Now, I’d like to turn this crowdsourcing project toward the degree requirements for the major. The intention for this program is to have its content (literary studies) and its medium (the internet) be thoughtfully connected. This is not just a simple English degree delivered online. In addition to more traditional study of literature, we will also consider the evolution of our various technologies of text, thinking critically about what happens to literary texts when they are made digital and when we engage them via digital interfaces.

I hope to get more direct feedback on the degree’s service and experiential learning components in the future, but for the purpose of making sense of these degree requirements, here’s a very brief description of this aspect of the program: The degree emphasizes the necessary movement between learning we do in front of a screen and learning we do out in the world. Toward this end, students will design and complete a service learning project, which thoughtfully connects their coursework to work they do in their communities. Students will also participate in several face-to-face (low residency) components, including an initial 3-day orientation, a week-long summer seminar, and an optional colloquium that coincides with graduation.

One final note: Marylhurst is on the quarter system, so a BA requires 180 credits. Thus, 3 credits on the quarter system is equal to 2 credits on the semester system. 6 credits on the quarter system is equal to 4 credits on the semester system. A standard course on the quarter system meets for approximately 10 weeks.

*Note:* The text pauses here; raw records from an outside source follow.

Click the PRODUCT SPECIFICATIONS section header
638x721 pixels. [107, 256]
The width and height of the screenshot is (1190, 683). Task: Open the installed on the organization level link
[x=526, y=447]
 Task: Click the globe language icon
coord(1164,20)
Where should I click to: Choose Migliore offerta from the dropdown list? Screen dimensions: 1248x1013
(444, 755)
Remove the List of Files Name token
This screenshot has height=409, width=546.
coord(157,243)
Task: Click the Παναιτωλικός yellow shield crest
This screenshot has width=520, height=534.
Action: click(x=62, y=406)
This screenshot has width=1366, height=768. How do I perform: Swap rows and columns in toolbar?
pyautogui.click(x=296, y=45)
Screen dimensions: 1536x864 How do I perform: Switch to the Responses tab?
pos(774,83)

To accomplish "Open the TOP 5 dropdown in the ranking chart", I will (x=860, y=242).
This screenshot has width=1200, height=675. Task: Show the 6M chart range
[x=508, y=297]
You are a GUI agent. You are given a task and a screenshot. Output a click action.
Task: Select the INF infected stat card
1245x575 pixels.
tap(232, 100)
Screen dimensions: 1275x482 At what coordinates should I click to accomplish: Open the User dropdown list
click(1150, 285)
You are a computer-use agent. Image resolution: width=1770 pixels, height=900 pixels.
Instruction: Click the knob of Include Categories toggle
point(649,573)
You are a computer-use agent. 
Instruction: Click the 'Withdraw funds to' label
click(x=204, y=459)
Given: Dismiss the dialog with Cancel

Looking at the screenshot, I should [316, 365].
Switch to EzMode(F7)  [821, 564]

BA – ENGLISH AND DIGITAL HUMANITIES ONLINE
75 credits required for major

Required Core: Each cohort (of 20 students) takes these courses together in sequence. Only online program students can register for these courses. Some cohort courses are intensive 6 crs. courses. All others are 3 crs. [39 crs. total]
1. Face-to-Face Orientation
2. Introduction to Literary Studies [6 crs.]
3. Digital Humanities [6 crs.]
4. Survey of American Literature [6 crs.]
5. Survey of British Literature [6 crs.]
6. Literary Theory [6 crs.]
7. Senior Thesis
8. One Additional Face-to-Face Seminar

Service Learning Project: Students work with faculty to develop a tailored service learning project in Service Learning I during their first or second quarter. When they are ready to finish this component (usually in the following quarter), they take Service Learning II, in which they complete a project that illustrates the results of their service learning component and connects it to their other coursework. [6 crs. total]
1. Service Learning I
2. Service Learning II

Major Coursework: Examples within the areas below illustrate possible courses to fulfill the requirements (though not all will be offered each year). Online students can fulfill these requirements by taking online or on-ground classes. These online courses can also be taken by on-ground students. [24 crs. total]
1. The Ethics of New Media
2. Electronic Literature
3. One Text:Image Course (Such as: Text:Image; Literature and Film, Graphic Novel, Literature and Maps)
4. Shakespeare or One Period Studies Course (Such as: Medieval Literature & Culture, Nineteenth-Century Literature & Culture, Postmodern Literature & Culture)
5. One Special Topics Course (Such as: Science Fiction, Ecocriticism, History of the Book, Topics in Digital Humanities)
6. One Ethnic Literature or Gender Studies Course (Such as: Queer Literature, Women’s Literature, Ethnic Literature, Post-colonial Literature)
7. One Creative Writing Seminar (Such as: Fiction, Poetry, Creative Non-fiction)
8. One Multimodal Composition or Media Production Course (Such as: Digital Storytelling, Composing for New Media, Comic Arts)

Electives: 2 courses in English, Film and Media, or Cultural Studies. [6 crs. total]


SOME QUESTIONS: What gaps do you see in this list of required courses? It’s a small program, so I’m limited in the number of courses I can offer, but do you see this degree map allowing students enough choice? Do you see ways to simplify? What here seems particularly exciting and/or innovative? Is the balance right between more traditional English courses and Digital Humanities-inflected courses?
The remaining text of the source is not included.